入札は成功し、サストランは87億円(4,350万ポンド)を与えられました。これは莫大な資金ですが、プロジェクトの第一段階の資金総額の20%にしかならず、残りの資金は、地方自治体、開発公社、欧州共同体、高速道路公社、自転車製造・販売業界およびサストラン・サポーターなど、さまざまな資金源から来るのです。

英国の道路は、欧州で最も混雑しており、状況は、とりわけ地方でますます悪化するでしょう。サストランが全英サイクリング網を作る狙いは、次の3つです。すなわち、初心者にとって魅力的であること、訪問者にとってよい思い出となること、そして日常の自転車利用者にとって役立つことです。

全英サイクリング網は、一般の人たちが再び自転車に乗り始めるのを奨励するように計画されています。自転車に乗らない人たちがサイクリングするようになるには、安全で、自動車が通らないルートを提供し、信頼を取り戻すべきであると考えます。そのような特別な通路は、理想的には、都市部の交通量の少ない道路と、1日に1千台以下(1分間に1台以下)の自動車しか通らない静かな道路を利用して田舎へ抜けるルート網とを接続することができます。

諸都市におけるサストランの仕事の大きな目標は、例えば、信号機のところに前進停止線[Advanced Stop Line]を設けるなど、自動車よりも自転者利用者にとって好ましい道路の割り当てをし直すことで、自転車利用者の地位を高めることです。

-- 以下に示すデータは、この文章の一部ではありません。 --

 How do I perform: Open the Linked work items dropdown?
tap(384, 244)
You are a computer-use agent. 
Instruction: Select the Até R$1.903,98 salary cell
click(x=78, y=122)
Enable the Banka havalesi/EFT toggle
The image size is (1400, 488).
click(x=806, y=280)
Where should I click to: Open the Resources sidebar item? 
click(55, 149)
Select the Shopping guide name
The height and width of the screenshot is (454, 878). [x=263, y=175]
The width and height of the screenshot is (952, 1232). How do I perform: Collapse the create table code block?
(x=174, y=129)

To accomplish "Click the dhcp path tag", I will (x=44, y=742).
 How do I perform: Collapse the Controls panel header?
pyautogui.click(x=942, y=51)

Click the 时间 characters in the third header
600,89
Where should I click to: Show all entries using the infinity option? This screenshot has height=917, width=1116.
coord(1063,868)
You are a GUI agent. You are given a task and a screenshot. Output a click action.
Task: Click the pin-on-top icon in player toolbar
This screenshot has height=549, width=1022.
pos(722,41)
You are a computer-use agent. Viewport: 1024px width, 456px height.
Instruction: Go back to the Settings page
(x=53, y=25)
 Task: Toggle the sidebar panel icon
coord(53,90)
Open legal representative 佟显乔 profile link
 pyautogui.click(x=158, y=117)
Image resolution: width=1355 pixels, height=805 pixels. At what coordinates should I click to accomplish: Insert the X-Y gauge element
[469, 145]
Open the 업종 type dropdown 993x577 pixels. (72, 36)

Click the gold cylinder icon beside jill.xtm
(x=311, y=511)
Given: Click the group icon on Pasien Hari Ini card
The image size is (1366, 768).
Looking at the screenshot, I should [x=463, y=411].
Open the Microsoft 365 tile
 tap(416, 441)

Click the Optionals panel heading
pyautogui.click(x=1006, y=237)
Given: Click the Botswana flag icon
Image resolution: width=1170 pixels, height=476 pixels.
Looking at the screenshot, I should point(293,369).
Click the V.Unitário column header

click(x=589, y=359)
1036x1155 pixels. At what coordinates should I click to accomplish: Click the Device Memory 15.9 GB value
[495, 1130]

都市部で速度制限をより低速にする運動は、自転車利用者や歩行者にとって、死者と負傷者の大幅な低下をもたらすでしょう。

「安全通学路プロジェクト」(The Safe Routes to Schools Project)は、圧倒的な子供たちが親の車より自転車を望んでいるにもかかわらず、自転車通学はたったの2%という英国の最も恥ずべき統計の一つを変えることを狙っています。デンマークは60%です。英国は、自転車通勤よりも自転車通学のほうがが少ないという、欧州では珍しい国の一つです。それを逆転させる恩恵は、子供たちの60%が自転車通学するイプスウィッチ[Ipswich]の学校では、紛れもなく明らかです。この学校は、生徒がはるかに健康であるという単純な理由で、他校との数々のスポーツ競技に勝ったのです。

全英サイクリング網の新たな部分を建設する際には、彫刻も作られるようになりました。それはコンセット[Consett]ではじまったのですが、ノーザン・アーツ[Northern Arts]の資金負担で、アンディー・ゴールドワージー[Andy Goldsworthy]が、道路に沿って、ランプトン・ワーム[Lampton Worm]と呼ばれる長い彫刻を作りました。木を彫ったもの、石を削ったもの、鉄を溶接したもの、あるいは煉瓦で構築したものなど、国のいたるところに、彫刻が現れはじめました。スコットランド・ロイヤル銀行[The Royal Bank of Scotland]は、イングランド、スコットランド、ウェールズ、アイルランドの彫刻家が設計した1,000本もの里程標識を気前よく寄付してくれました。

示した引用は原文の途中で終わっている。